Formation of calculi within orthotopic urinary reservoirs is a relatively uncommon late complication. While there is only a reported incidence of 0.3% in ileal neobladders[6], the rate of stone formation can range from 11 to 27% in some of the common catheterizable urinary diversion channels[7, 8].
The underlying etiopathogenetic factors are multiple and include the mucus production of bowel mucosa, the presence of urine infected by urease-producing germs that alkalinize the urine, metabolic acidosis from ammonia absorption by urinary diversion, leading to hypercalciuria,
hypocitraturia, hyperoxaluria, hyperuricosuria, and hyperphosphaturia, which can all contribute to increased risk of stone formation[9]. Furthermore, the presence of chronic urinary retention and subsequent self-catheterisation promotes the stasis of lithogenic factors and introduction of microbes within the urinary diversion, respectively. Finally, even foreign bodies (as sutures in non-absorbable material, surgical staples) can act as a nidus for stone formation[10].
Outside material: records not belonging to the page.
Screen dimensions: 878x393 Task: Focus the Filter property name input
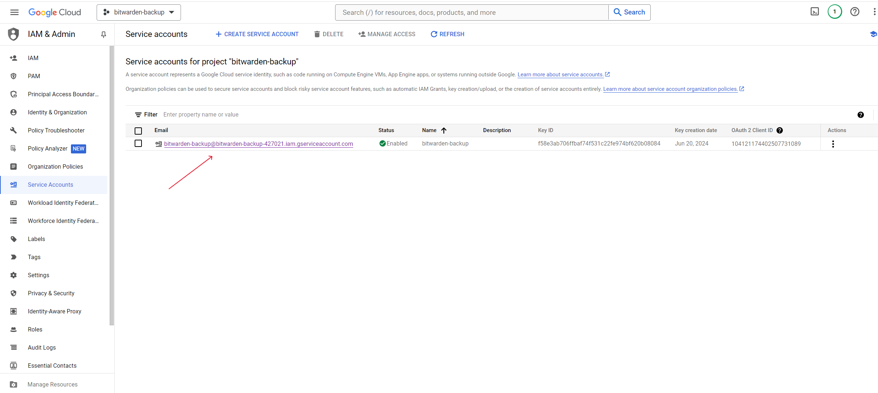point(201,115)
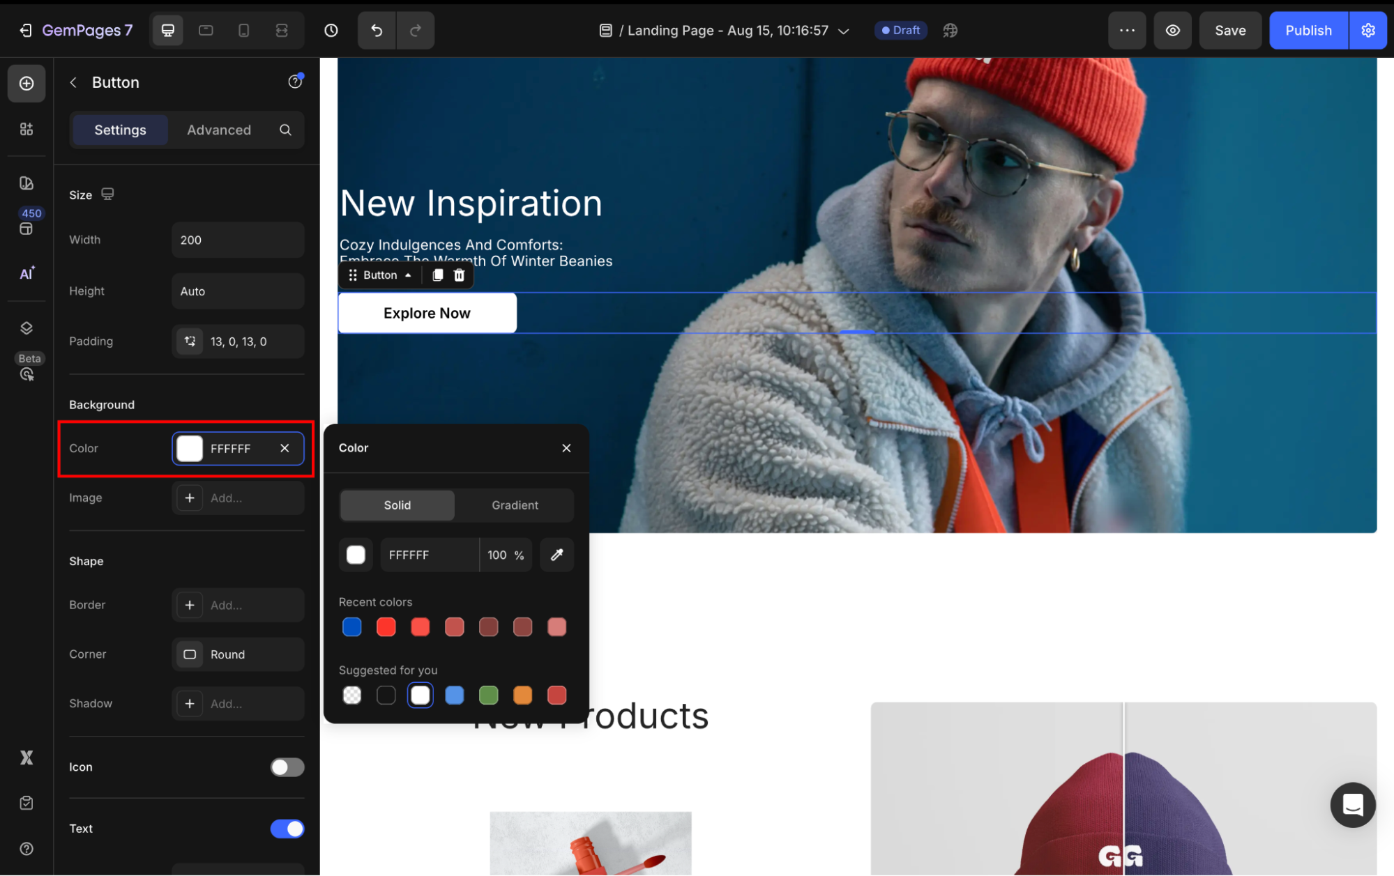This screenshot has height=876, width=1394.
Task: Expand the Landing Page title dropdown
Action: [844, 31]
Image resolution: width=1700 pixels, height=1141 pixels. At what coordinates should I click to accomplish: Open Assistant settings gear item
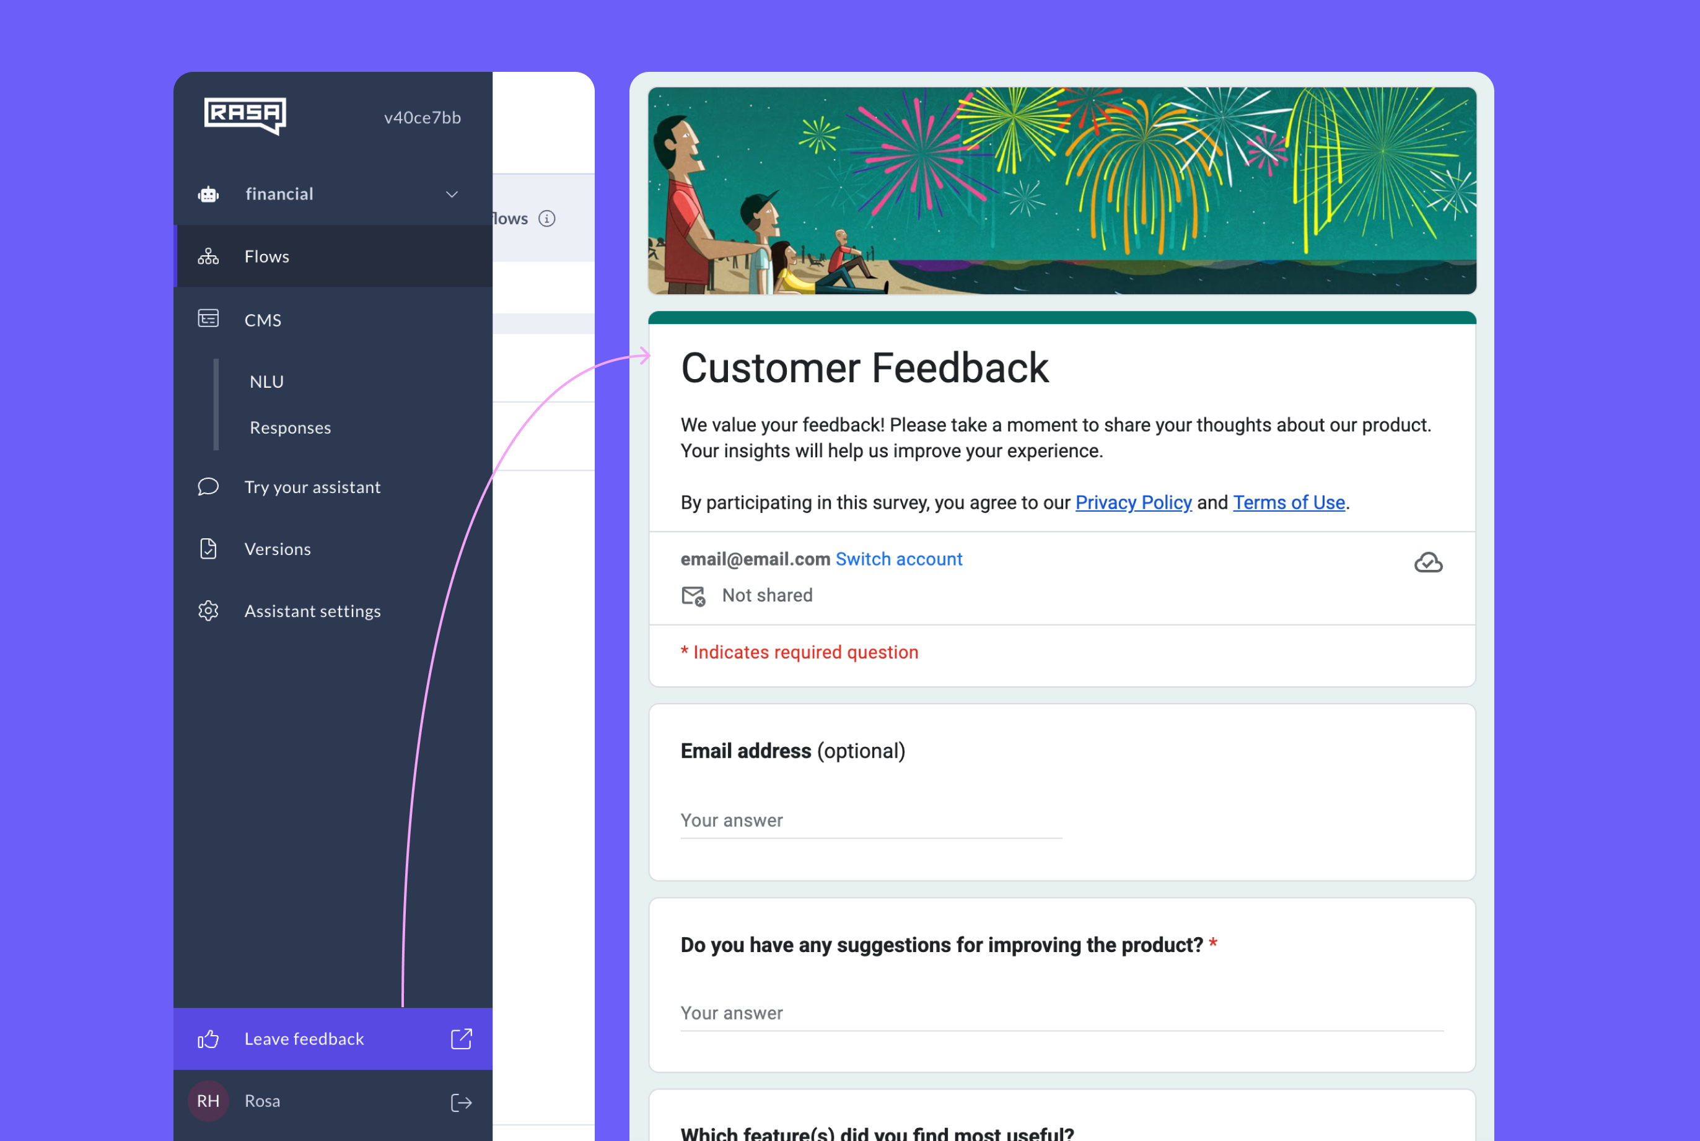(x=312, y=611)
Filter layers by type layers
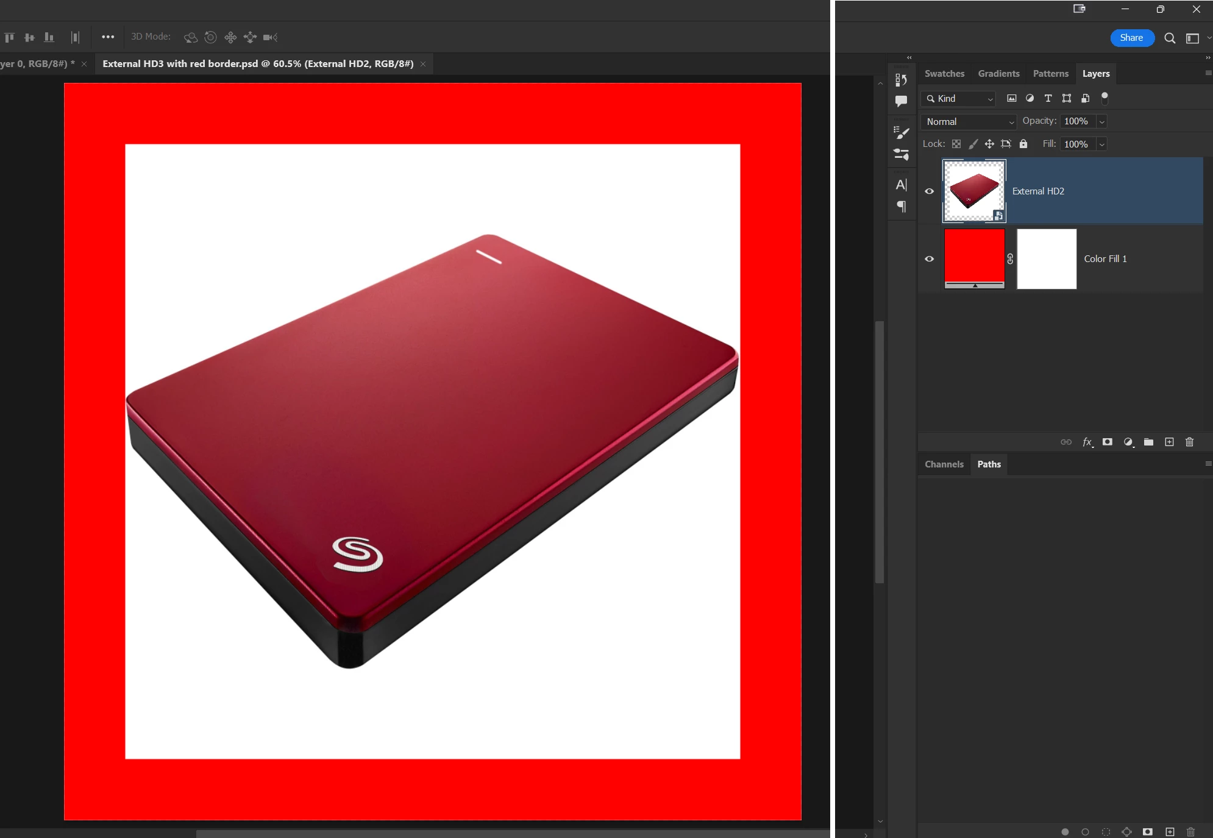 coord(1048,98)
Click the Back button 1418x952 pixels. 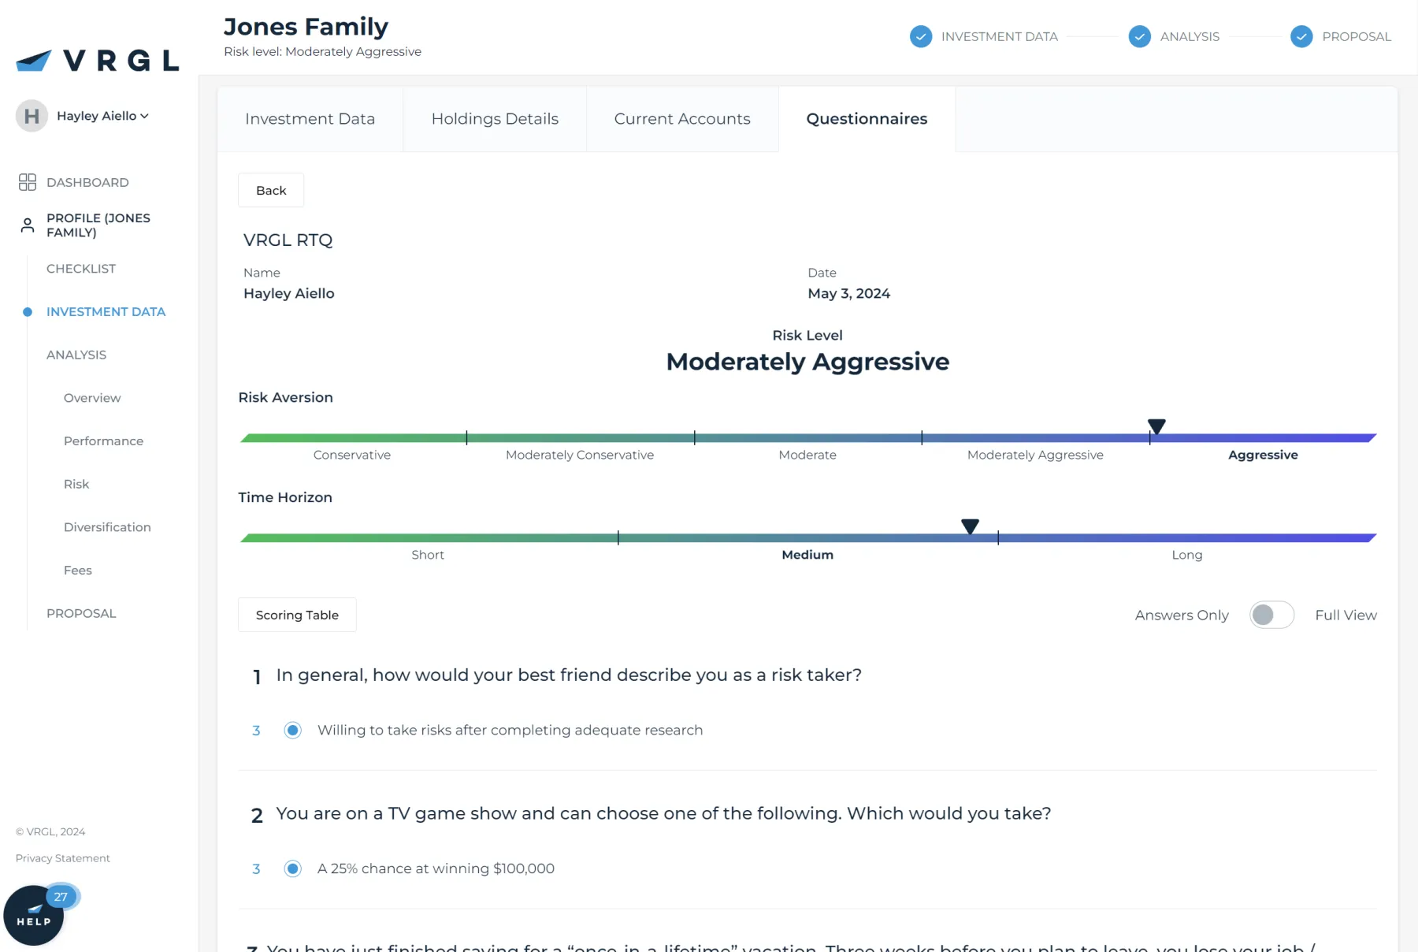pyautogui.click(x=271, y=190)
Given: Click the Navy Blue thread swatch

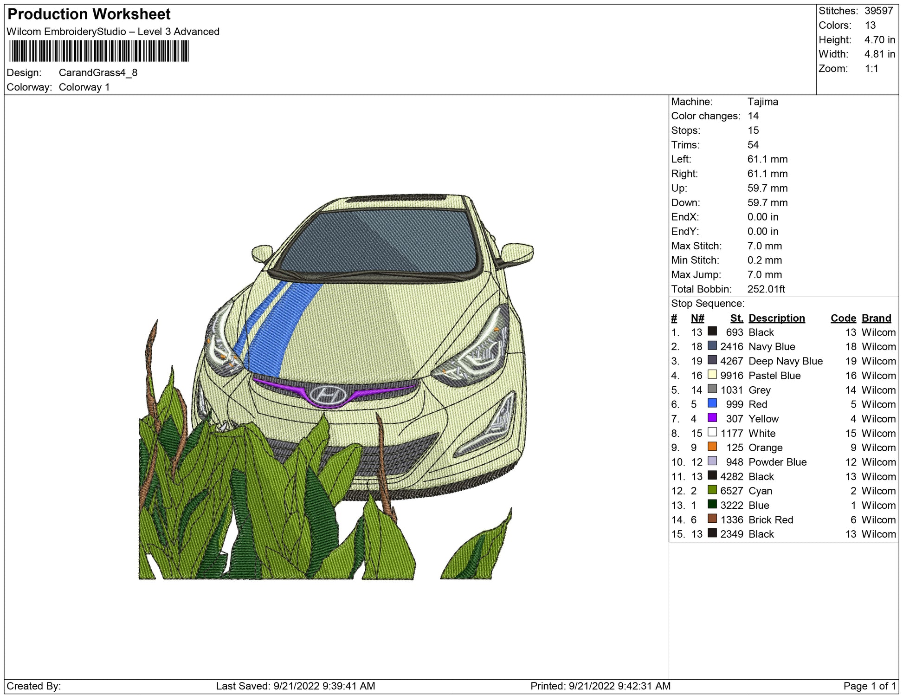Looking at the screenshot, I should click(712, 346).
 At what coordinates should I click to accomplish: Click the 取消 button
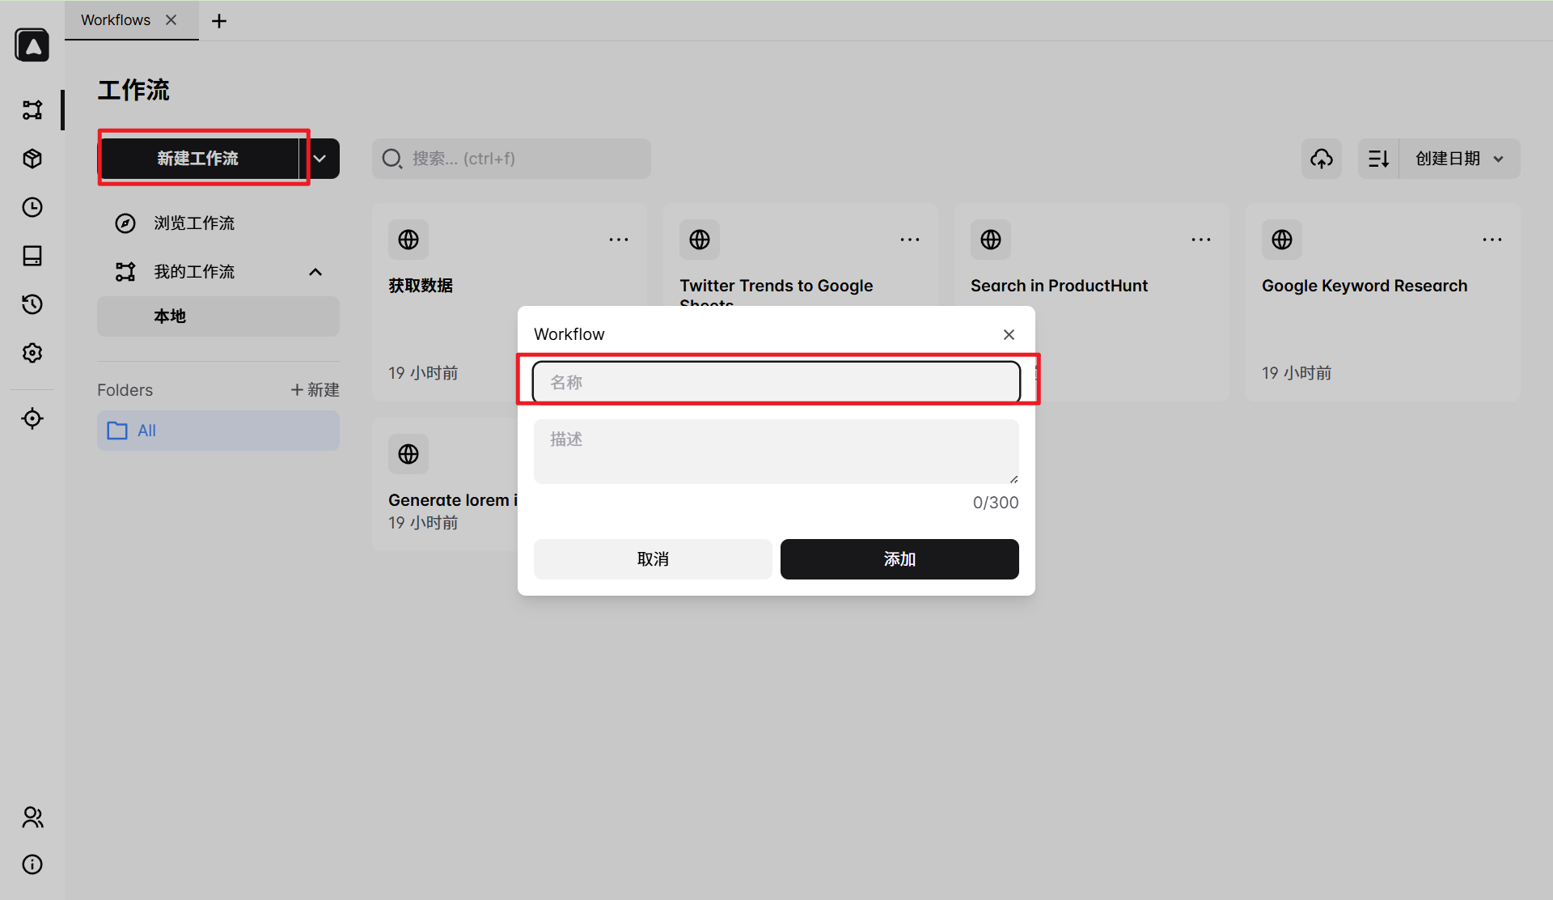click(653, 559)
A stone in the neobladder may be asymptomatic and can be discovered as an incidental finding on a radiological investigation. However, when symptoms occur they may include severe lower abdominal pain, dysuria, haematuria or lower urinary tract symptoms. Without appropriate follow-up, these can grow to remarkable dimensions as illustrated in this case.
The main treatment for small stones in the neobladder is represented by endoscopic, percutaneous, or a combined approach. For the large stones in the neobladder, the main treatment is the cystolithotomy with open access for complete stone clearance as demonstrated by our case[11] or endoscopic fragmentation which may require multiple treatments.
Even after clearing all the bladder stones, recurrence is still inevitable. Urolithiasis after urinary diversion poses a significant surgical challenge due to altered anatomy and carries a recurrence rate as high as 63% within 3–5 years after the initial intervention[12]. Prevention is one of the most effective measures to deal with this complication. Maintaining adequate intake of fluids, daily irrigation of the pouch with normal saline, voiding by clock or double voiding, performance of regular clean intermittent catheterization in those who void ineffectively, and antibiotic prophylaxis in those who develop recurrent urinary tract infections are the recommended preventive measures[13].
The post-operative course has been characterized by a leak of neobladder cystotomy repair site and wound infection in this case, which was resolved after bilateral nephrostomy and secondary cystic suture repair with cystostomy. The reason for a leak of neobladder cystotomy repair site is still unknow,but we suspect that it was closely related to poor intraoperative wound protection and the retention of bacterial biofilm and debris on the stone surface in the incision. In addition, Unlike the blood supply to the normal bladder, the blood supply to the ONB is poor and very susceptible to ischemic necrosis, thus making healing at the bladder repair site very slow.
We learnt some lessons from this case. It is critical to be adequately prepared before conducting an open cystotomy on a patient with large stones in the neobladder. To begin, preoperative anti-infection using sensitive antibiotics, as well as bladder irrigation and drainage to treat pre-existing urinary tract infections is required. Second, blood glucose should be regulated as much as possible in diabetic patients to minimize high risk factors for postoperative infection. Finally, during surgery, precautions should be made to protect the neobladder incision and blood supply against infection by infectious stones. Tension-free suturing of the neobladder incision should also be a priority. Additionally, postoperatively post-pubic drainage tubes, cystostomy tubes, and urinary catheters should be left in place as much as possible to allow for proper urine drainage and to avoid tension in the neobladder.
When a patient has a leak at the cystotomy repair site following an open neocystotomy for lithotripsy and the leak is unlikely to cure on its own with conservative therapy, prompt and correct treatment is required. To begin, a double nephrostomy is performed as soon as feasible in order to drain daily urine output and promote an open effect on the neobladder. Second, with an indwelling cystostomy, adequate drainage is essential. Finally, mucus overproduction by the gut may have a role in the creation of calculi and infection in ONB, resulting in the adherence of tiny crystals and the formation of bacterial biofilms, which are not favourable to the repair of bladder leaks. As a result, flushing the urine bowel fluid and keeping the drainage open is critical.